Sun, Google Partner On Web, Desktop Tech
The pact further positions Google to compete with Microsoft. As part of the agreement, Sun would distribute the Google Toolbar with the Java Runtime Environment available through Sun's portal for
October 5, 2005
Google Inc. and Sun Microsystems Inc. on Tuesday launched a technology partnership, but gave little indication as to where the deal would lead the companies, particularly as Google increasingly competes with Microsoft Corp. on the Web and desktop.
As part of the agreement, Sun, based in Santa Clara, Calif., would distribute the Google Toolbar with the Java Runtime Environment available through Sun's portal for Java technology. Sun claims the JRE, which is the operating environment of Java applications, is on 700 million desktops.
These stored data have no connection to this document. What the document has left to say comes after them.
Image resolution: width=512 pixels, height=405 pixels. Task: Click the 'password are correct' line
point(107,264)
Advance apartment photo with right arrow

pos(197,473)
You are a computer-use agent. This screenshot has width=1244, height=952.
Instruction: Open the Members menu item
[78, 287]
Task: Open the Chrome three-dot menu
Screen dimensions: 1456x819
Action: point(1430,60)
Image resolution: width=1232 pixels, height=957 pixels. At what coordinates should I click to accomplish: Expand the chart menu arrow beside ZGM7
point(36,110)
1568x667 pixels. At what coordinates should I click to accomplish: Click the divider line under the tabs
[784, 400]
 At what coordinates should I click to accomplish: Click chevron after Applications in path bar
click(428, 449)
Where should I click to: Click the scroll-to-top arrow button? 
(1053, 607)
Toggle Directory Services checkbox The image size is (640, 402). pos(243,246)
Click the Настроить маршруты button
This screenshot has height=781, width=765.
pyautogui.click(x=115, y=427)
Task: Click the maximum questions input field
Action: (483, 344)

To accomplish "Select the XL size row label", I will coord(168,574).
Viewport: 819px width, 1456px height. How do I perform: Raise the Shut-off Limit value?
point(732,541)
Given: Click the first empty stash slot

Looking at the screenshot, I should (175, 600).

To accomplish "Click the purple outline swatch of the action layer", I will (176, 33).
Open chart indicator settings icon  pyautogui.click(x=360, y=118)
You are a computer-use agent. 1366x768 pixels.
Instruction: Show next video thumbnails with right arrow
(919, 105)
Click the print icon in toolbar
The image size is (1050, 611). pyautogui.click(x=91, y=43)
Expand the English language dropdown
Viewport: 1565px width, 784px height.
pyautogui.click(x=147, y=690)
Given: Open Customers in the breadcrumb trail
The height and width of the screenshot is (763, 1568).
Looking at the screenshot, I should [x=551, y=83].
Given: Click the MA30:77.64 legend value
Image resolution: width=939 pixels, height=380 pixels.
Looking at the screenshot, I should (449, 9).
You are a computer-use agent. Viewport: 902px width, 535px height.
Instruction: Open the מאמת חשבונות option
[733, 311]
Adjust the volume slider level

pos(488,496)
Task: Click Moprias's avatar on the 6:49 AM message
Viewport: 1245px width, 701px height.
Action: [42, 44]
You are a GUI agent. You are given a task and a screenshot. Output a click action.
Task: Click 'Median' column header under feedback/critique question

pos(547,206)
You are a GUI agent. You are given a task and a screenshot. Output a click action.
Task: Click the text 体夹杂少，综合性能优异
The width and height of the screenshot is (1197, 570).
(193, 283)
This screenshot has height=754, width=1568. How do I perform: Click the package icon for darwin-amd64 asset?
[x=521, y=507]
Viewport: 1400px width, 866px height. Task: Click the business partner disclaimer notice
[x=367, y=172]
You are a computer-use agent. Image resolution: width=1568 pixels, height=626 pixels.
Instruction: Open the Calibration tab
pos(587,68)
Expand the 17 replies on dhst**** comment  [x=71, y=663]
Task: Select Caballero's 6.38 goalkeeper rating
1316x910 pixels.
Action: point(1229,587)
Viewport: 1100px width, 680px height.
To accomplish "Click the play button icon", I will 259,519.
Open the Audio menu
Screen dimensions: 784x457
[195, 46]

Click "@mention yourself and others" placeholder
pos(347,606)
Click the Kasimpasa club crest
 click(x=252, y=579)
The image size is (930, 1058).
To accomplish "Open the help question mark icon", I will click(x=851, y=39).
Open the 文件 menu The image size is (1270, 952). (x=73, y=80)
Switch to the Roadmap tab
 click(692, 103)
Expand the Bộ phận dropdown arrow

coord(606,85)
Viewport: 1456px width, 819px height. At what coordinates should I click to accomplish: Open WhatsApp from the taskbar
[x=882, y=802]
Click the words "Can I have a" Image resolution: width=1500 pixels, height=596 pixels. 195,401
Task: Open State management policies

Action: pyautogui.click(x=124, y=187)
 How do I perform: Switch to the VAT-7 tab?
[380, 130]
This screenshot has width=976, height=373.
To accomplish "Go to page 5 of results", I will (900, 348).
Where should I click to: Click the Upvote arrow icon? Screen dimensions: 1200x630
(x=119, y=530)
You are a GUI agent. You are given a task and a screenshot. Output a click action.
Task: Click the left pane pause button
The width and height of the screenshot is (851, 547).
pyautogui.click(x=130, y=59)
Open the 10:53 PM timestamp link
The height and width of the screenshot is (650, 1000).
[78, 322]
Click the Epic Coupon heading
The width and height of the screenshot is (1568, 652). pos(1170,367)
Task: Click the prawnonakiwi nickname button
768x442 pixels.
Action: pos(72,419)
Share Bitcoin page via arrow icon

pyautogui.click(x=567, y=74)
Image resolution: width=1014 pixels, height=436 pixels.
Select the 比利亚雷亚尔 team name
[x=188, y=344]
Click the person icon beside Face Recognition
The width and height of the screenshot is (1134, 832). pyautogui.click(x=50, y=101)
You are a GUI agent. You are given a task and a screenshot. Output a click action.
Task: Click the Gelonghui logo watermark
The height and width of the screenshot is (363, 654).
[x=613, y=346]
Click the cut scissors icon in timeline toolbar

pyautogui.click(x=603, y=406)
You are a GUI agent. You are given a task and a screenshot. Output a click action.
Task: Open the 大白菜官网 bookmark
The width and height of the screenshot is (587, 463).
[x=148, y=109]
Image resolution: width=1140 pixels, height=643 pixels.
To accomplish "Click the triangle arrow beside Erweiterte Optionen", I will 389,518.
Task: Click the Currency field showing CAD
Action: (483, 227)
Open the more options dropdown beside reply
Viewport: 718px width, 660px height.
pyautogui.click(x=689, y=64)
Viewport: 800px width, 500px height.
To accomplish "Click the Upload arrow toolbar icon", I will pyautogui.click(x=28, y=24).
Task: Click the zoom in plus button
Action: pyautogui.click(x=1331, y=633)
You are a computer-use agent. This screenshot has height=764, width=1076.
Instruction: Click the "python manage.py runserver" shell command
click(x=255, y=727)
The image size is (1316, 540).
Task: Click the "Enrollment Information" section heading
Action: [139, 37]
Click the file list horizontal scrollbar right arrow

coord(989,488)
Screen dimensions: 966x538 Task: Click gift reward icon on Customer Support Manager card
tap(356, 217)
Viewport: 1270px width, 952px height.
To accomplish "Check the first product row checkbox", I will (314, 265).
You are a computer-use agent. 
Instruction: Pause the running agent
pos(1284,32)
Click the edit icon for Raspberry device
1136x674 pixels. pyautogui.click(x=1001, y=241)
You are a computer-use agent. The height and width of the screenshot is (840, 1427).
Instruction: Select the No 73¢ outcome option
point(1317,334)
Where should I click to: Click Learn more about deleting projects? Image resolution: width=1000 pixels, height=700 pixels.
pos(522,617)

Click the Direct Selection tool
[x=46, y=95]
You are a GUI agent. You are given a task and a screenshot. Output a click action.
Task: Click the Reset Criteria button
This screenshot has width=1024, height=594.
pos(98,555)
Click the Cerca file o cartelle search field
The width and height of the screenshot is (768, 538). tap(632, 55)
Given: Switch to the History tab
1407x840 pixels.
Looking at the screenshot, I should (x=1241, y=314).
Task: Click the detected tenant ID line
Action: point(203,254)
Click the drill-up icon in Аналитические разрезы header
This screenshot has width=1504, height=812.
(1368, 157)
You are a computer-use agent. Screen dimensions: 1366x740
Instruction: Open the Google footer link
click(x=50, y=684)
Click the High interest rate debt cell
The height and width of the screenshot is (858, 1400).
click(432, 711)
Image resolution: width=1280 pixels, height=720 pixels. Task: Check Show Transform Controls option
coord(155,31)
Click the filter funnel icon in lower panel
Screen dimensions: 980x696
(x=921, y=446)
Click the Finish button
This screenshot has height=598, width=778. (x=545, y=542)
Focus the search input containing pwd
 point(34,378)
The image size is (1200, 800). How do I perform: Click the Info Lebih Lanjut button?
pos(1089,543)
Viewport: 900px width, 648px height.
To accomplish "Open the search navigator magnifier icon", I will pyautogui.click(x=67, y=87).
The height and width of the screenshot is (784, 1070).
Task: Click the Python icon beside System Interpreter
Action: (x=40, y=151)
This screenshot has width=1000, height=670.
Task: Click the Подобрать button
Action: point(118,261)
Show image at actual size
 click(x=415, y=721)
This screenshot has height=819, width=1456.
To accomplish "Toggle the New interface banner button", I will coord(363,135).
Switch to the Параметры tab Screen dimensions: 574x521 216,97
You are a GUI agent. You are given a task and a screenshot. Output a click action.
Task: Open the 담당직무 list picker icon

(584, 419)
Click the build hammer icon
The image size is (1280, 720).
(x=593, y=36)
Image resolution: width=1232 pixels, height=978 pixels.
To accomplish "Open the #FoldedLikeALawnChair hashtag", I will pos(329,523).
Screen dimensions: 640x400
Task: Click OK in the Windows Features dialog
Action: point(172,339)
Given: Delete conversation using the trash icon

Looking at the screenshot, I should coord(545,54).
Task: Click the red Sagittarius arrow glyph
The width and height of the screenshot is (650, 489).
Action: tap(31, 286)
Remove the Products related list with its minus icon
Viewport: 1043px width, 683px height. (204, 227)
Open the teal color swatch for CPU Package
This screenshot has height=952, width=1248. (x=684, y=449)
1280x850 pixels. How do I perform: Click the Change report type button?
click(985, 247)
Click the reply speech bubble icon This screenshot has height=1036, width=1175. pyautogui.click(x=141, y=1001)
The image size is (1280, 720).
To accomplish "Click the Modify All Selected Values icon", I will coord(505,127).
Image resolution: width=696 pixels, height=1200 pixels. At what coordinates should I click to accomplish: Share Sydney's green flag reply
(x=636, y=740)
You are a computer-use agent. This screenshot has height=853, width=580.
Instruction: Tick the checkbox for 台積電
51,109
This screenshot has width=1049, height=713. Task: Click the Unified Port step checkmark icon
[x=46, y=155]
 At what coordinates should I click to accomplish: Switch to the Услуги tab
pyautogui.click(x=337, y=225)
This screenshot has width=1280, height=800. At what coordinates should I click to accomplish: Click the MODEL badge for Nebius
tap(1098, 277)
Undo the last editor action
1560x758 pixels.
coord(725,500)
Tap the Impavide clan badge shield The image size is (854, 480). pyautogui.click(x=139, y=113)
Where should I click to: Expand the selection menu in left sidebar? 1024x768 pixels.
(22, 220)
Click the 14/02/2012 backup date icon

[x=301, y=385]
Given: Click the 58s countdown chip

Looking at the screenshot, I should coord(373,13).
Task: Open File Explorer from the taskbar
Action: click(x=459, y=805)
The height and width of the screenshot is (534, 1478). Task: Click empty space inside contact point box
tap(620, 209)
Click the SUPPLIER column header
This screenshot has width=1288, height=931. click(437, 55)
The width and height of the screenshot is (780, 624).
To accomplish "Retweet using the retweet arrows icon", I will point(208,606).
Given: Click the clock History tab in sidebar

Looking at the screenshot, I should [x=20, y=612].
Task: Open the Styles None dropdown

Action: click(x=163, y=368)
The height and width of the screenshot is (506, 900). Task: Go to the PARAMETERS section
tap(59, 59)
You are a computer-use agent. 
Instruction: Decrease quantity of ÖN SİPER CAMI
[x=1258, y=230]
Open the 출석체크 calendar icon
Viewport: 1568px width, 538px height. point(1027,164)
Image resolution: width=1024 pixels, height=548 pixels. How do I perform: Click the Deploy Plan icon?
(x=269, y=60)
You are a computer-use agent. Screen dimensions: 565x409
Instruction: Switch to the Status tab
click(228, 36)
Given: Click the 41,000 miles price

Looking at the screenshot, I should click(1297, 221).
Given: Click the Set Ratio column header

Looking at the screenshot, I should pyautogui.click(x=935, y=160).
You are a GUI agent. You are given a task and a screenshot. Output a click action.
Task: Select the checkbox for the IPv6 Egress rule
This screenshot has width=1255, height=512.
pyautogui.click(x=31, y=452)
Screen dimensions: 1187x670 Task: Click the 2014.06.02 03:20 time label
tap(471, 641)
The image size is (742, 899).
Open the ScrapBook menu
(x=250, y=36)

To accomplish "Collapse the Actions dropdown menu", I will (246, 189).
The Google Toolbar, an add-in to Microsoft's Internet Explorer and Mozilla Corp.'s Firefox browsers, adds a number of capabilities, such as web search, a spell checker for web forms and a blocker for pop-up ads.
In addition to the technology bundle, Google, which is a customer of Sun, planned to use more of Sun's products, but declined to provide details.
"Google is already a Sun systems customer, and we will extend that significantly," Eric Schmidt, chief executive of Google, said during a joint news conference with Sun CEO Scott McNealy.During the conference at the Computer History Museum in Mountain View, Calif., both men declined to discuss future projects beyond the toolbar-JRE bundle. Instead, McNealy and Schmidt spoke in generalities, saying the companies were interested in working together on open-source projects and on Java technology. Google is a member of the Java Community Process, an industry body created by Sun to oversee development of the technology used in Web applications, mobile phones, and other areas.
"You could speculate all day long about all the different places and ways we could go in working together," McNealy said. "They're all legitimate speculation, but we can only really talk about what we're talking about here now."
Industry speculation leading up to the announcement had the two companies planning to release desktop software that would access application services over the Web similar to Microsoft Corp.'s Office productivity suite. Those capabilities could include word processing, calendaring, email, spreadsheets and more.
Such a service could be developed through a combination of Google's Web mail service, called GMail, and Sun's StarOffice, which is based on the open source suite OpenOffice. While StarOffice supports Microsoft's proprietary file formats, it also supports standards-based formats that are favored by some governments, such as the European Union and, more recently, the state of Massachusetts.
Nevertheless, McNealy and Schmidt refused to discuss whether the two companies were collaborating on taking StarOffice to the Web."We're not announcing anything along that line," Schmidt said.
Because the JRE is a kind of operating system for Java, Schmidt was asked whether the search engine giant was getting into the operating system business, which drives Microsoft.
"We're in the end-user search business," Schmidt said.
Asked whether the deal with Mountain View, Calif.-based, Google places Microsoft directly in its crosshairs once again, McNealy avoided the question, saying, "We're going after revenue, growth, profit, customers."
"That's all I've got to say," McNealy said.Sun last year announced a $1.6 billion deal with Microsoft in which Sun settled its antitrust and patent claims against the Redmond, Wash., software maker. In addition, the two companies agreed to pay royalties for use of each other's technology, with Microsoft making an up-front payment of $350 million. They also agreed to work together on interoperability between Sun's Solaris operating system and Microsoft's Windows.
Asked whether he considered the Google deal more important, McNealy said, "I can't predict which partnership will become important."
"(Microsoft) was a required partnership," McNealy said. "The customers wanted it (the interoperability)."
The Google deal could boost for Sun, given how the company has struggled to regain the stature it had in the industry during the dot-com era of the late nineties. Since the bubble burst, the computer maker has struggled financially as buyers of computer servers, the mainstay of Sun's business, have moved to Windows and open source Linux.
Partnering with Google gives Sun a position alongside a company that's seen as a leading innovator on the Internet today."We're focused on where the puck is going, not where the puck has been," McNealy, an avid hockey fan, said.